Jack Durrance


John Randall Durrance was a pioneering American rock climber and mountaineer.
He learned to climb while attending high school in Germany, and later founded the Dartmouth Mountaineering Club in 1936 while attending Dartmouth College. Some of his classic first ascents include the North Face of the Grand Teton and the "Durrance Route" on Devils Tower. His successful completion of the Grand's Exum Ridge and West Face, along with his contributions to the development of bouldering, stand among his other climbing achievements.
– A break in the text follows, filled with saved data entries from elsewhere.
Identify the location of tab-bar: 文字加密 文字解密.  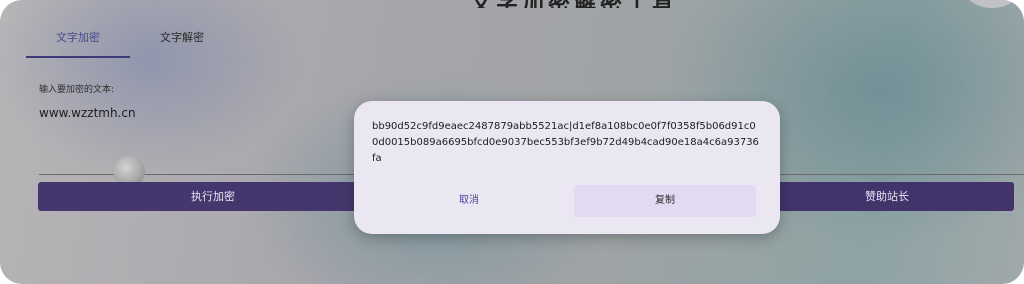
(130, 41).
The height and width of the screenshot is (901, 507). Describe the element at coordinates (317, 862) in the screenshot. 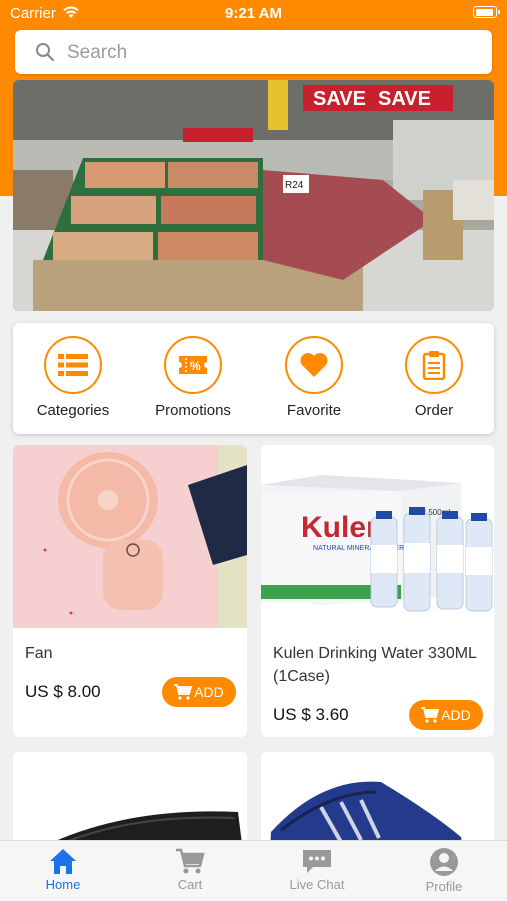

I see `chat-icon` at that location.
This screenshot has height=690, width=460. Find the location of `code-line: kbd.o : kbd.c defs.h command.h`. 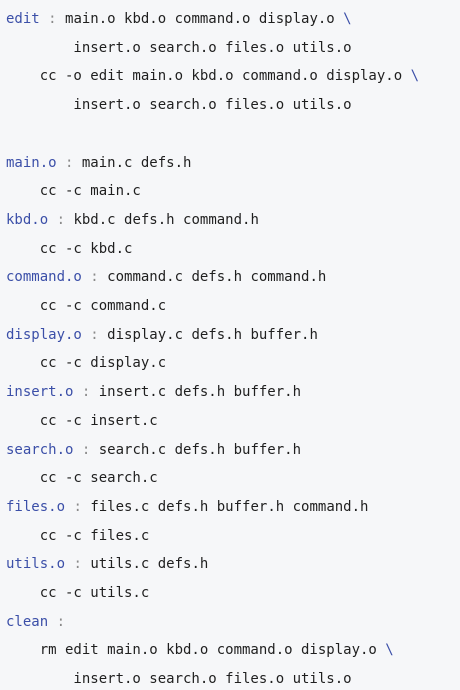

code-line: kbd.o : kbd.c defs.h command.h is located at coordinates (132, 220).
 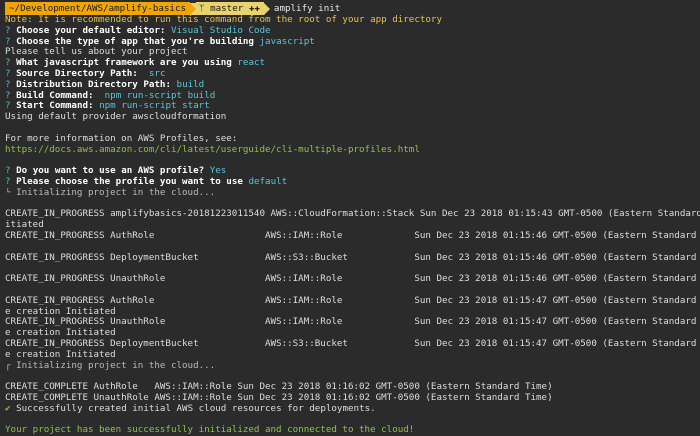 I want to click on log-line-7-wrap: e creation Initiated, so click(x=60, y=354).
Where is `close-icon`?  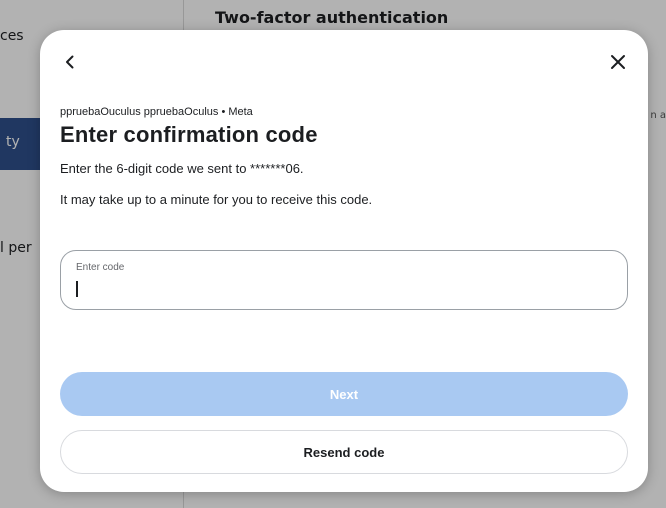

On the 1939 American Karakoram expedition to K2 he attempted to climb K2, the second tallest mountain in the world. He became embroiled in controversy after four members of the expedition died and the expedition leader, Fritz Wiessner, blamed Durrance. A book seeking to shed light on the event, K2: The 1939 Tragedy, was published in 1993. The authors, William Putnam, a former president of the Alpine Club, and Andy Kauffman, a former director, relied on a Durrance diary that surfaced for the first time fifty years after the event to place responsibility for the deaths on Wiessner. Ed Viesturs, in his book "K2: Life and Death on the World's Most Dangerous Mountain", revisits all the available documentation and suggest instead that the unplanned decision to decommission all lower camps played a major role in the tragedy.
During the 1939 climb, Durrance saved the life of Chap Cranmer who was suffering from pulmonary edema. Mr. Cranmer's family thanked Durrance by getting him an internship with Dr. James J. Waring, an international expert on tuberculosis. Durrance took the internship and later became a pulmonary physician at a Denver hospital. In addition to climbing and medicine another passion of his was hybridizing irises.
Durrance died on November 7, 2003, aged 91, survived by his widow, Stella Coulter Durrance and their five children.